Goal of the exercise ▸ Copy the stretch from the line containing "This screenshot has" through the end of the items, keeping every line identical but leaving out the pictures.

Dataset content ▸
###
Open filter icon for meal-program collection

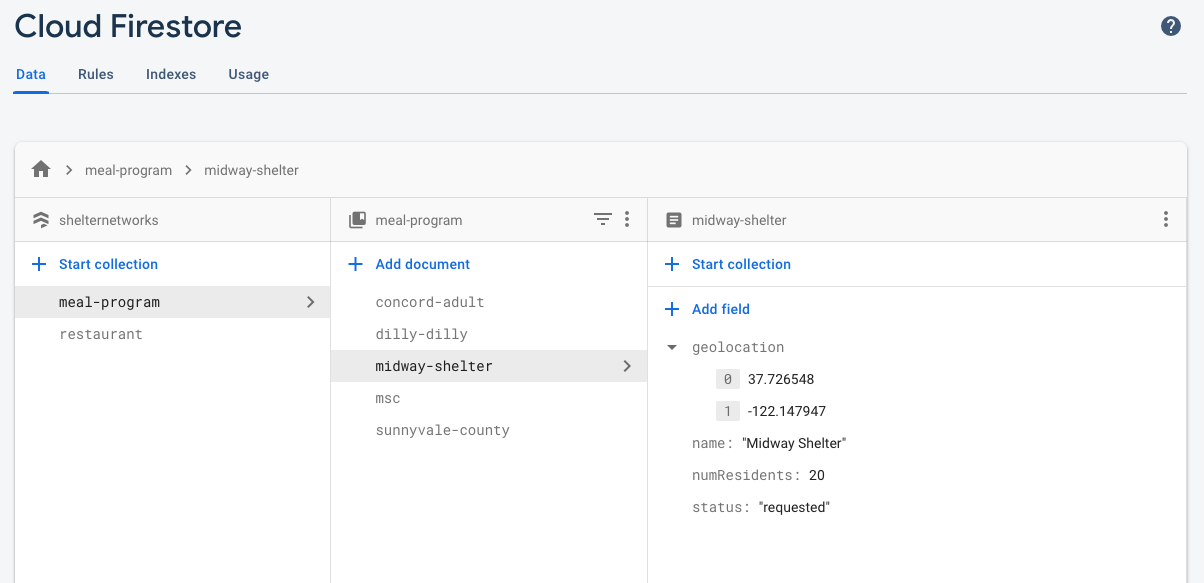603,219
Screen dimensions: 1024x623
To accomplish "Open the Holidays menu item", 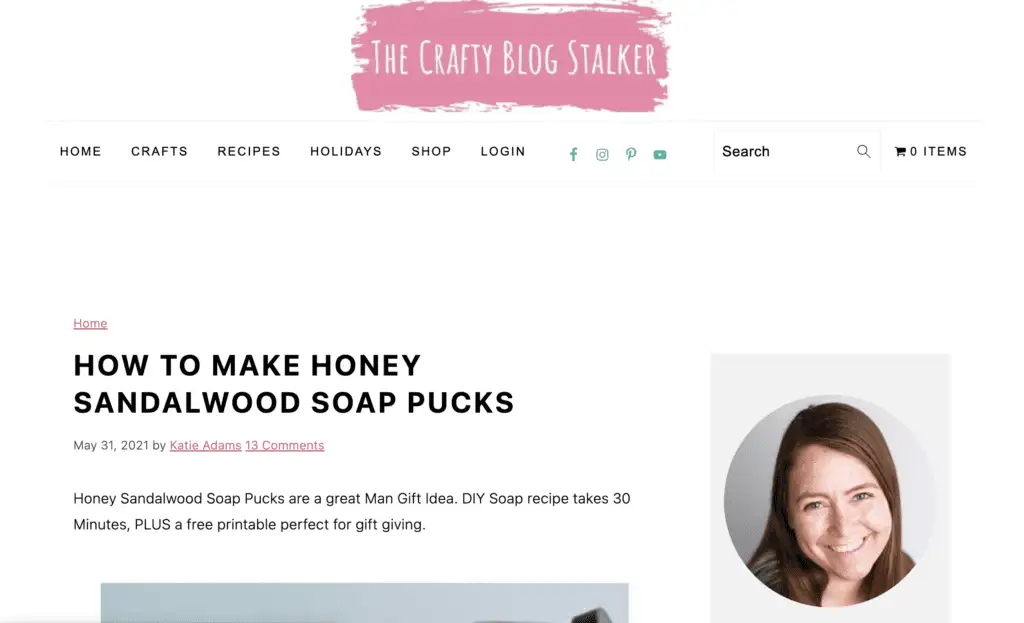I will pos(345,152).
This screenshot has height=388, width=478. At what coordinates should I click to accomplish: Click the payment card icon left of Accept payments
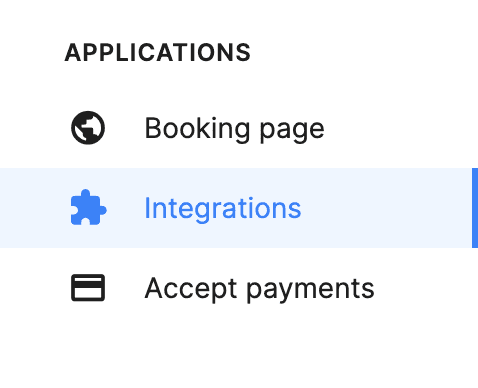pyautogui.click(x=88, y=288)
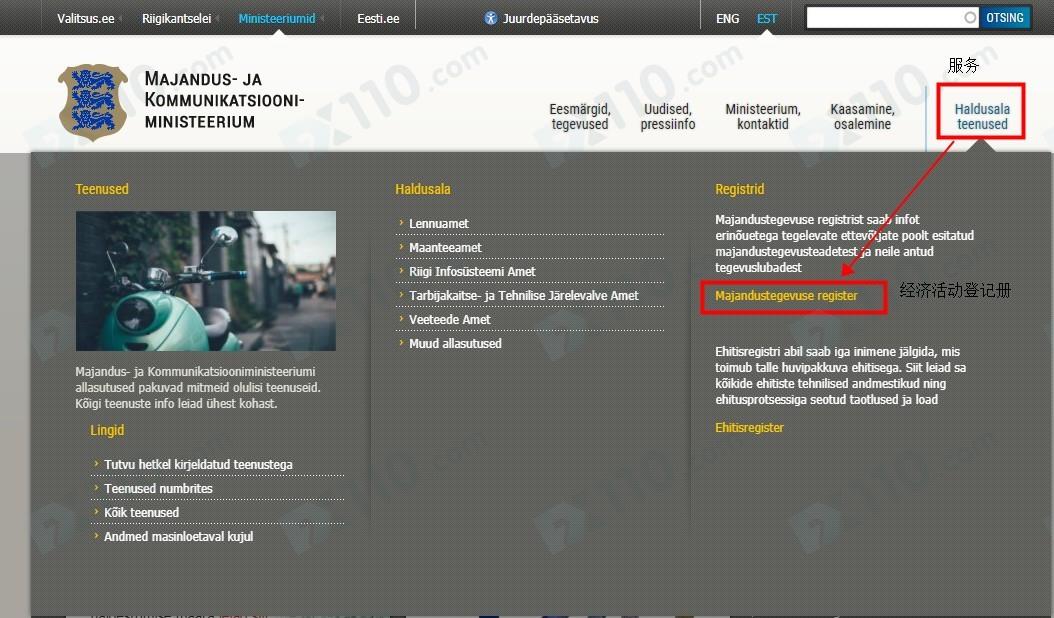Open the Majandustegevuse register link

[x=786, y=296]
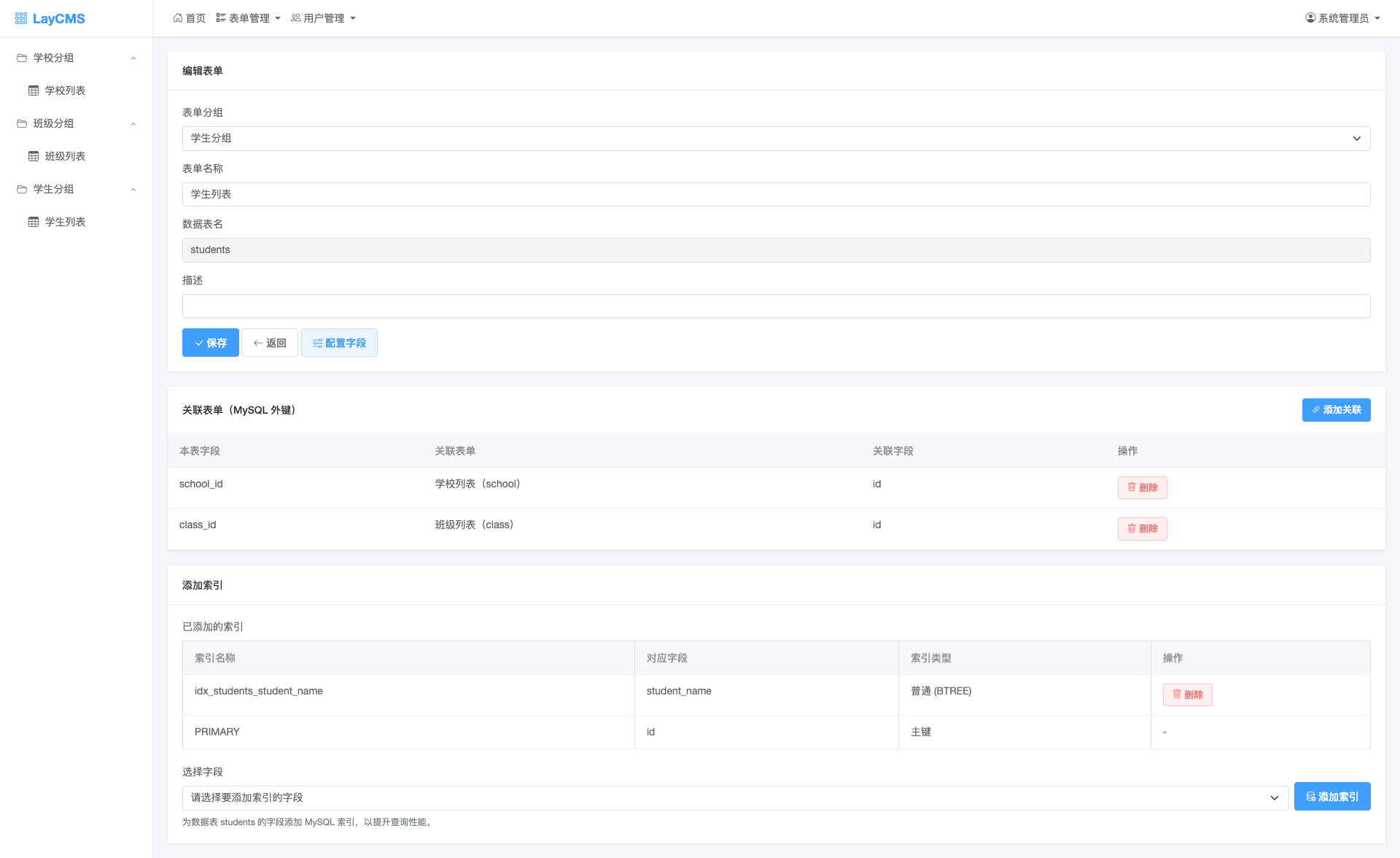The image size is (1400, 858).
Task: Collapse the 学校分组 sidebar group
Action: coord(133,58)
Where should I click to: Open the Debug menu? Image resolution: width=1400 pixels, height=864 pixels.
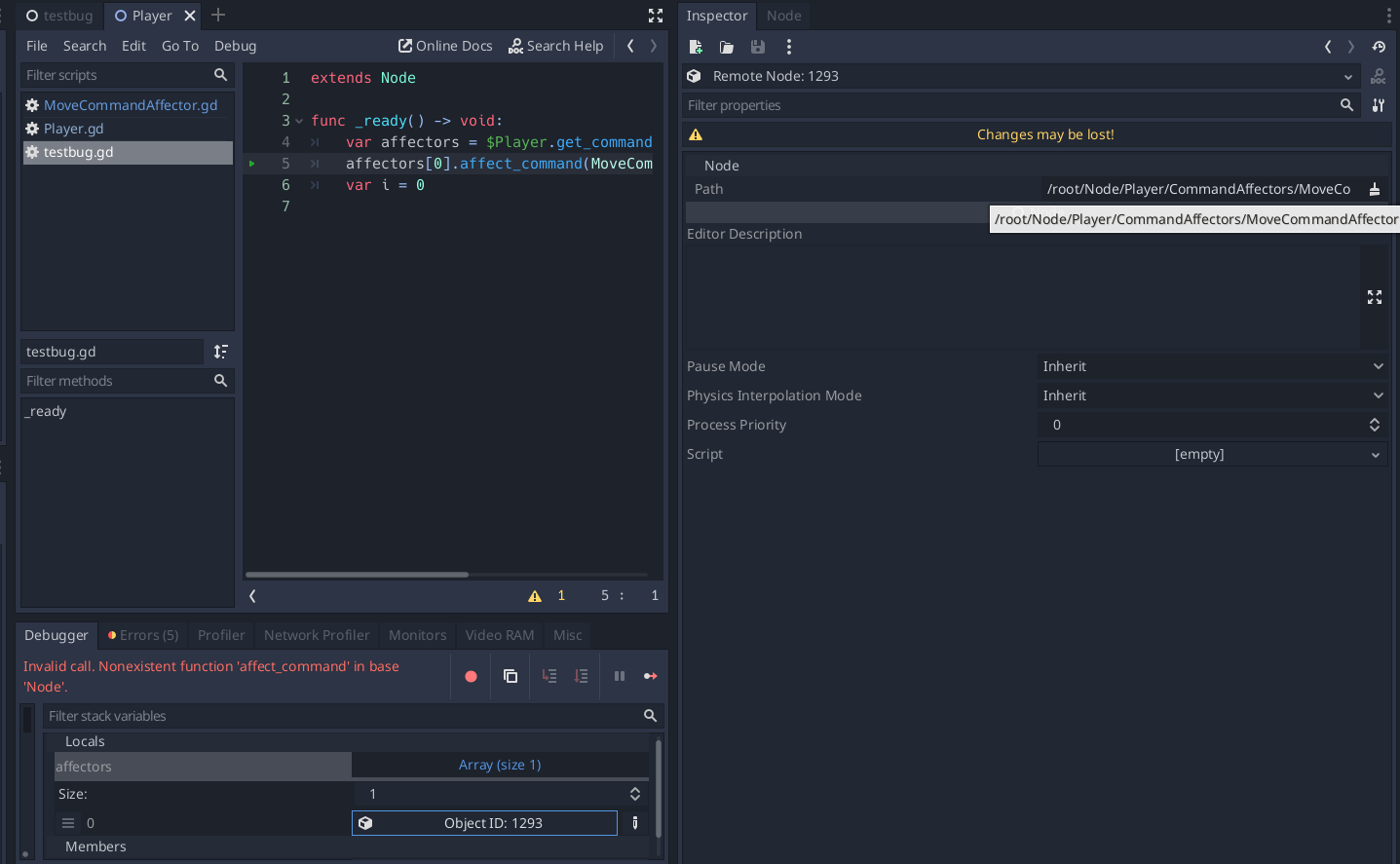coord(235,45)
###
Full output ▸
This screenshot has height=388, width=478. At what coordinates should I click to accomplish: Click the payment card icon left of Accept payments
pyautogui.click(x=88, y=288)
Open the Majandustegevuse register link

[x=786, y=296]
The image size is (1400, 858).
Task: Collapse the 学校分组 sidebar group
Action: coord(133,58)
Where should I click to: Open the Debug menu? Image resolution: width=1400 pixels, height=864 pixels.
coord(235,45)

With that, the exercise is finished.